China, lanjut dia, bisa menyediakan pendanaan untuk ekspansi energi terbarukan sesuai pernyataan Presiden Prabowo Subianto di G20 yang akan membangun 75 GW energi terbarukan dalam 15 tahun ke depan.
"Tentu, ini juga tergantung dari kemauan China sendiri," ucapnya.
Agung juga menyoroti kecenderungan China yang pada saat bersamaan masih secara agresif memanfaatkan energi fosil.
Misalkan, di beberapa smelter nikel yang dimiliki China, pembangunan captive power plant juga masih berlangsung.
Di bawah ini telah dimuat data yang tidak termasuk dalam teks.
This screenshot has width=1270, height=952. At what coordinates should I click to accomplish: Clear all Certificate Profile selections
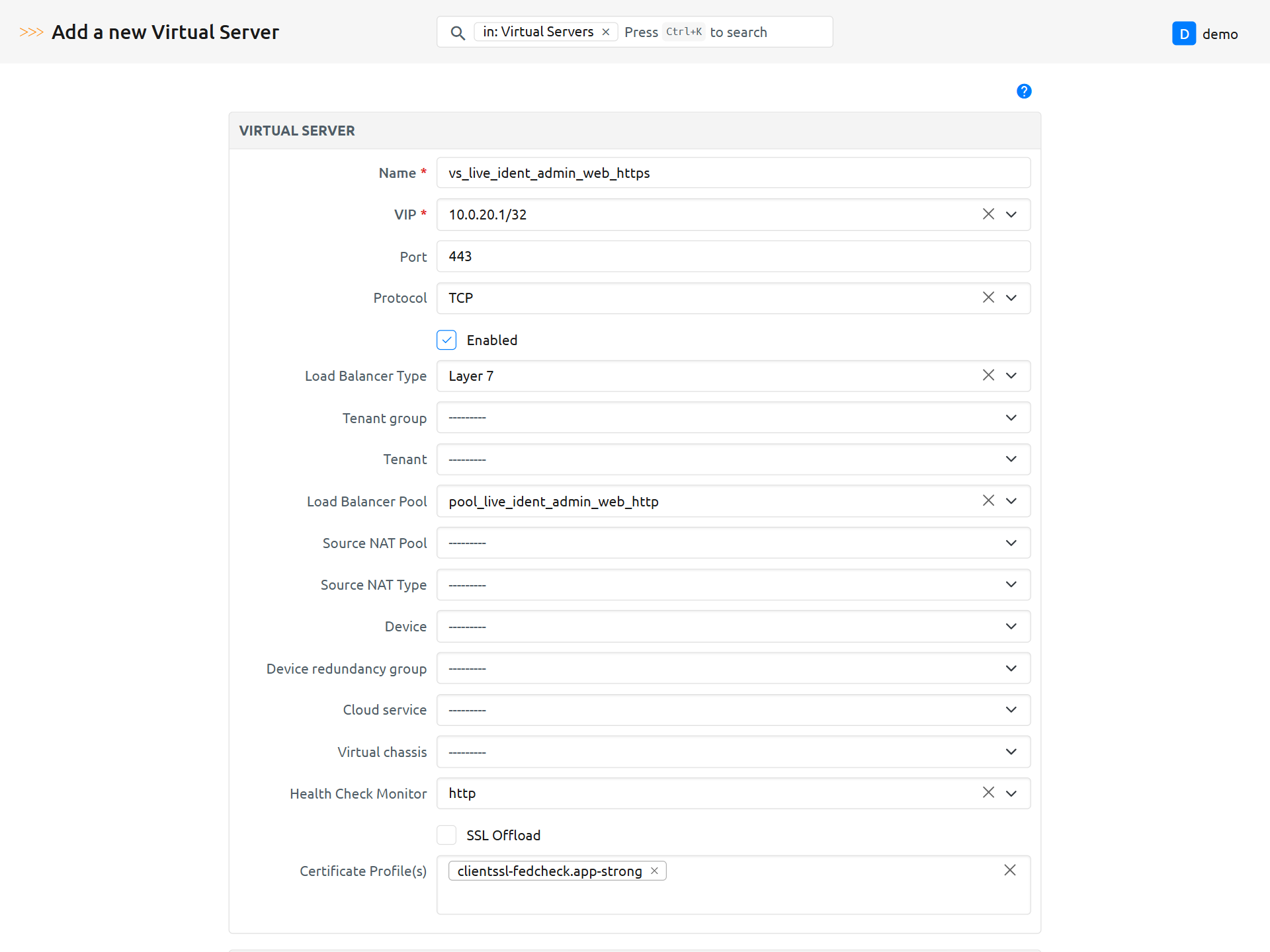click(1009, 871)
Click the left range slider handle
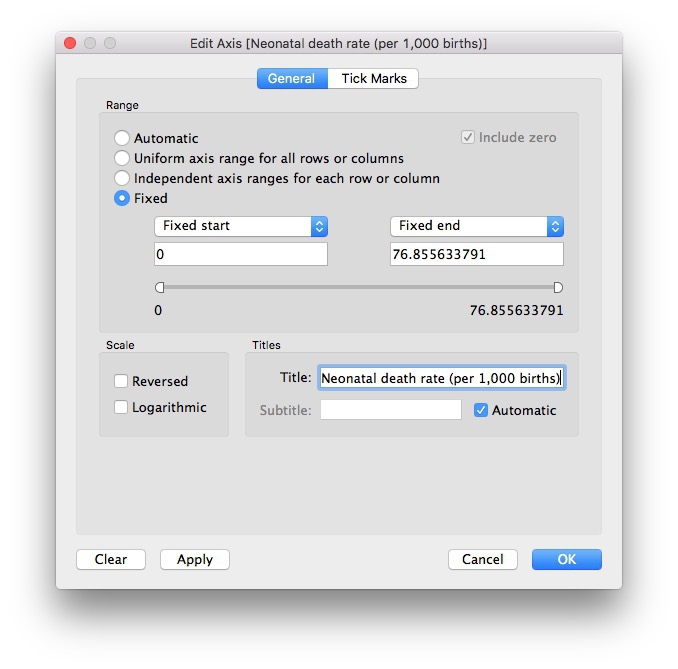Image resolution: width=678 pixels, height=669 pixels. point(159,287)
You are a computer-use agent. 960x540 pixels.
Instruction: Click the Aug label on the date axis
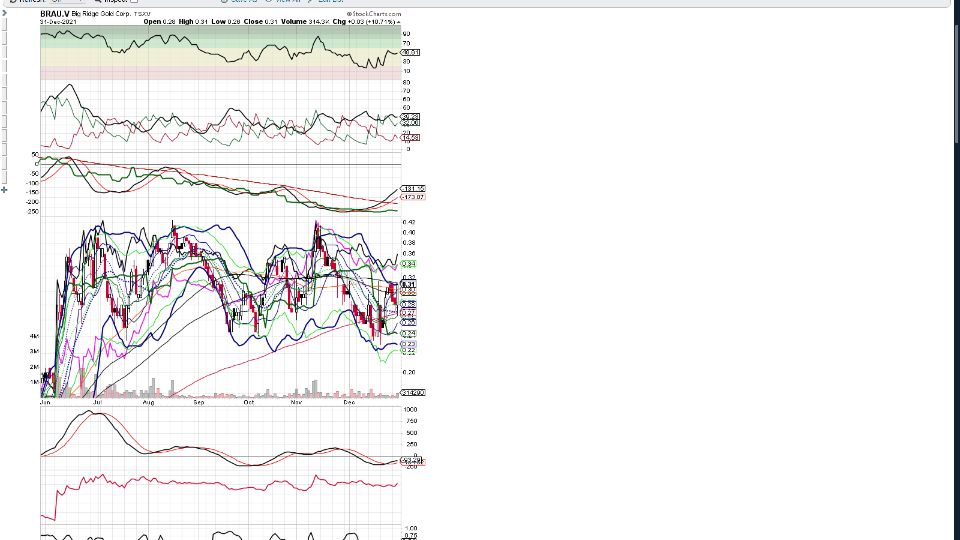click(x=148, y=402)
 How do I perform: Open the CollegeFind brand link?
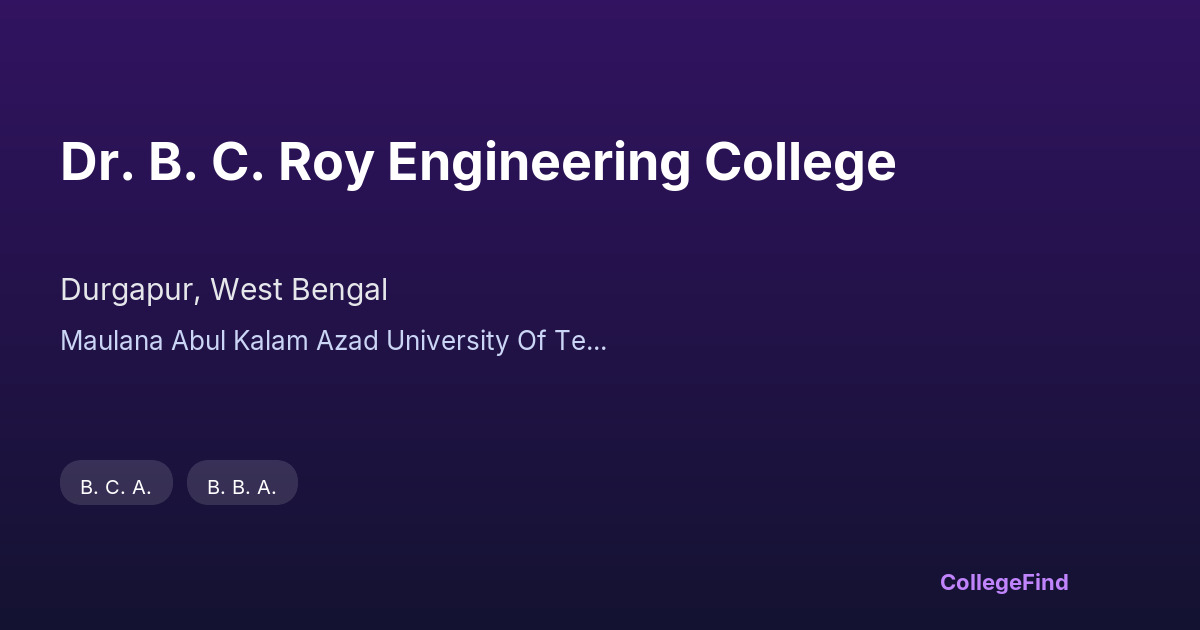click(1004, 582)
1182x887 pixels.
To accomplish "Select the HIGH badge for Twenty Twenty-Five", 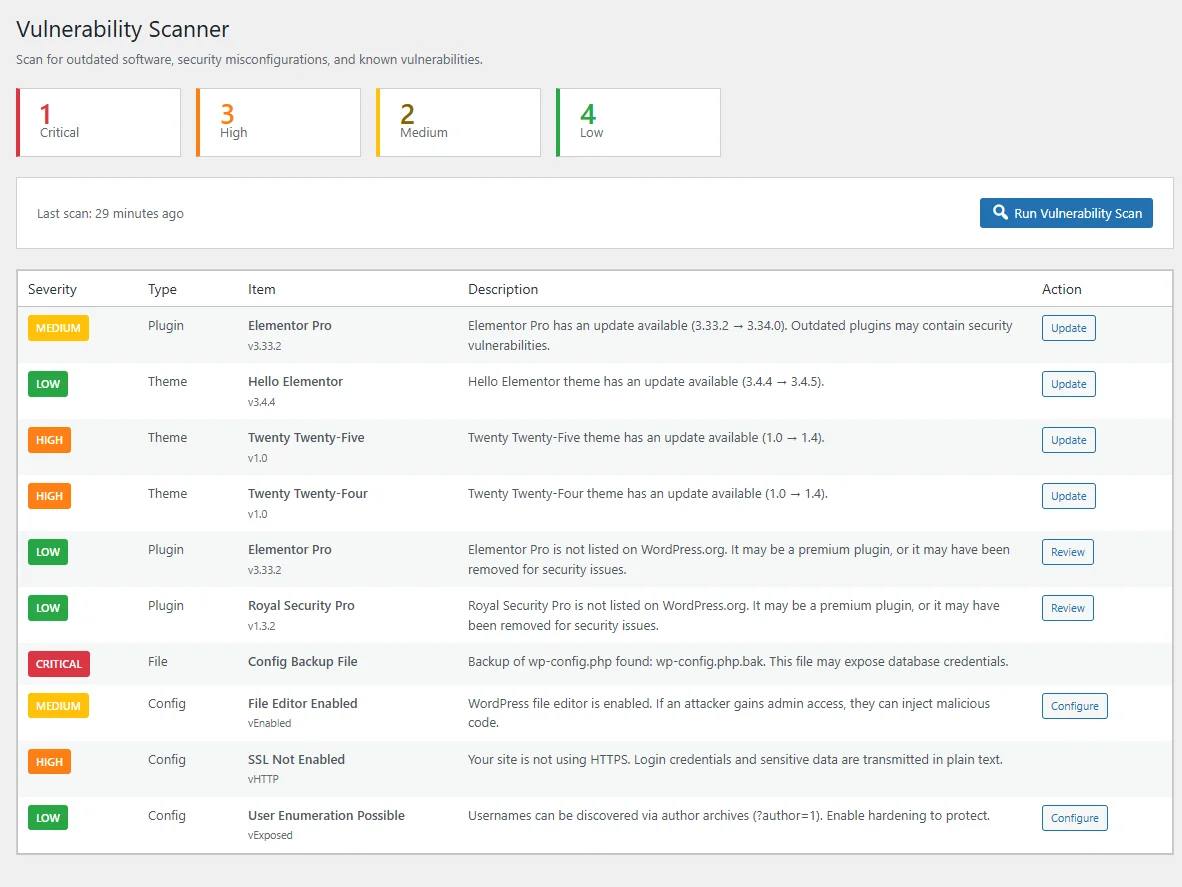I will point(49,440).
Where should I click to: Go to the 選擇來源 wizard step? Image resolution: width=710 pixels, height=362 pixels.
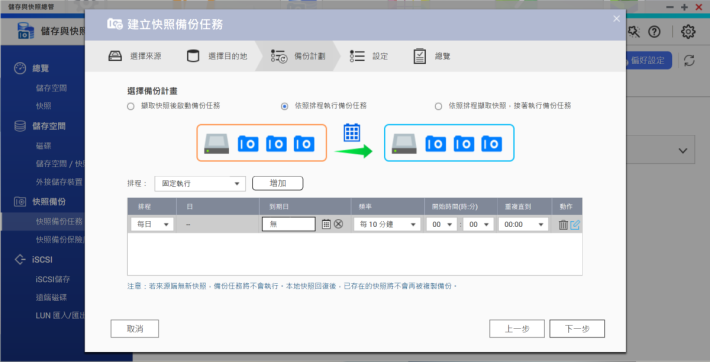point(135,56)
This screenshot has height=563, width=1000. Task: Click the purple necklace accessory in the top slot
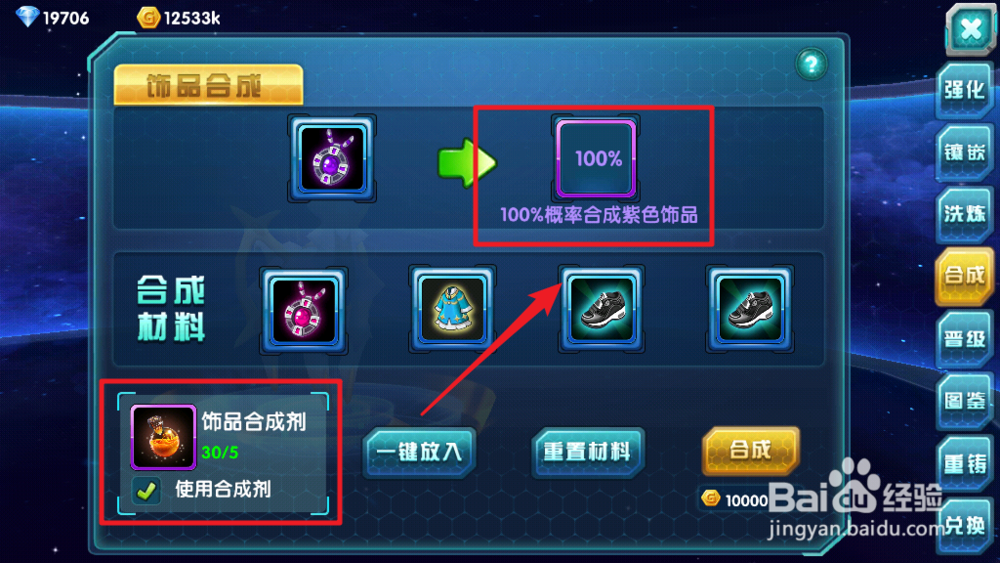(332, 159)
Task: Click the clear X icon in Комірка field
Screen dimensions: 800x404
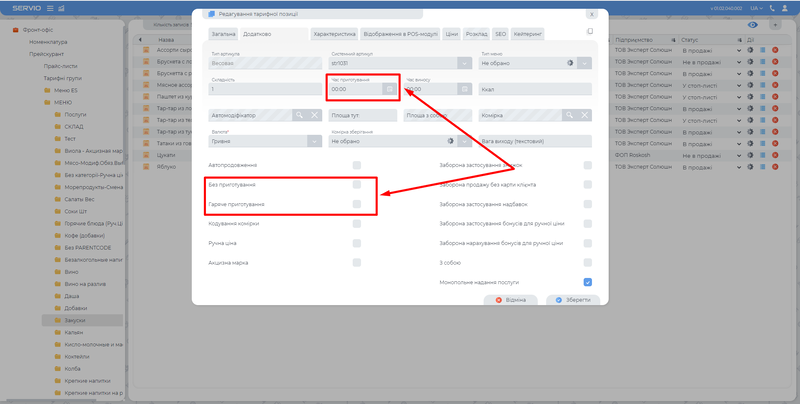Action: (586, 115)
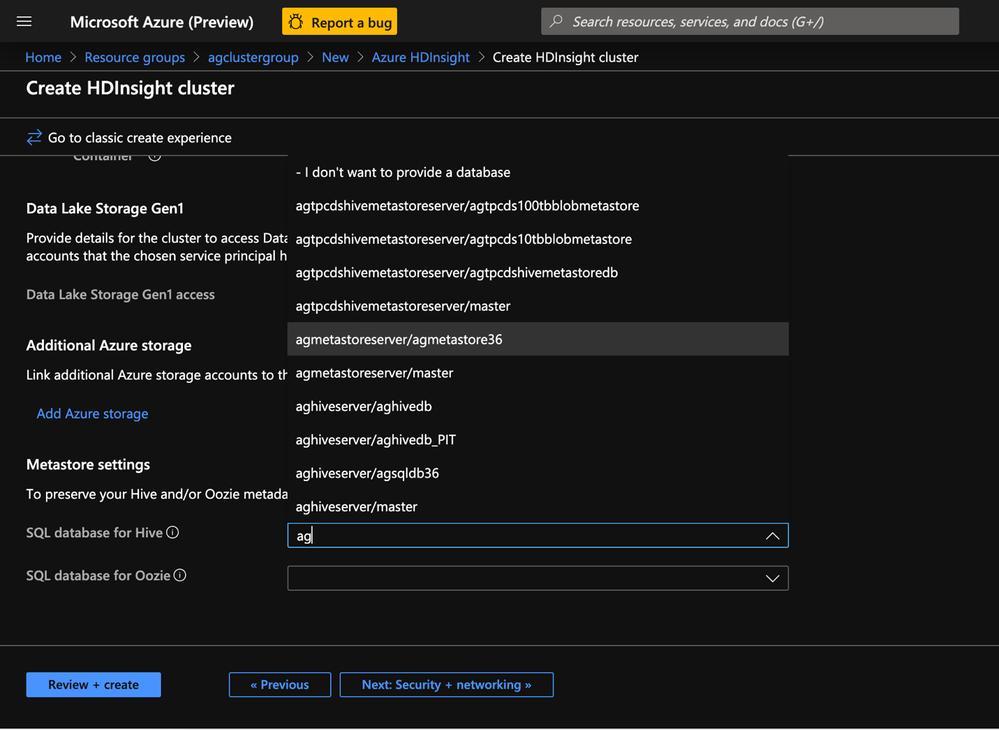
Task: Open agclustergroup breadcrumb link
Action: tap(253, 58)
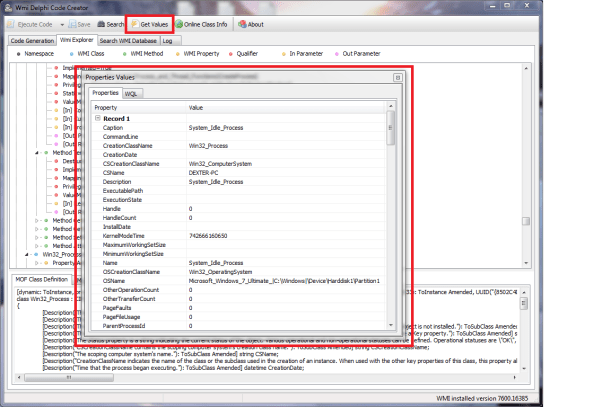Open the About dialog icon
Image resolution: width=611 pixels, height=407 pixels.
pos(241,23)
"Mungkin, kalau diplomasi iklim Indonesia kuat dan minta dukungan pendanaan yang lebih konkret ke China, bakal ada peluang positif," sebut Agung.
Sebelumnya, Presiden Amerika Serikat Donald Trump menyatakan bahwa Amerika Serikat akan menarik diri dari Perjanjian Iklim Paris karena menganggap perjanjian tersebut tidak adil dan berat sebelah.
Perjanjian Paris tentang perubahan iklim diadopsi pada 2015 oleh 195 anggota Konvensi Kerangka Kerja PBB tentang Perubahan Iklim.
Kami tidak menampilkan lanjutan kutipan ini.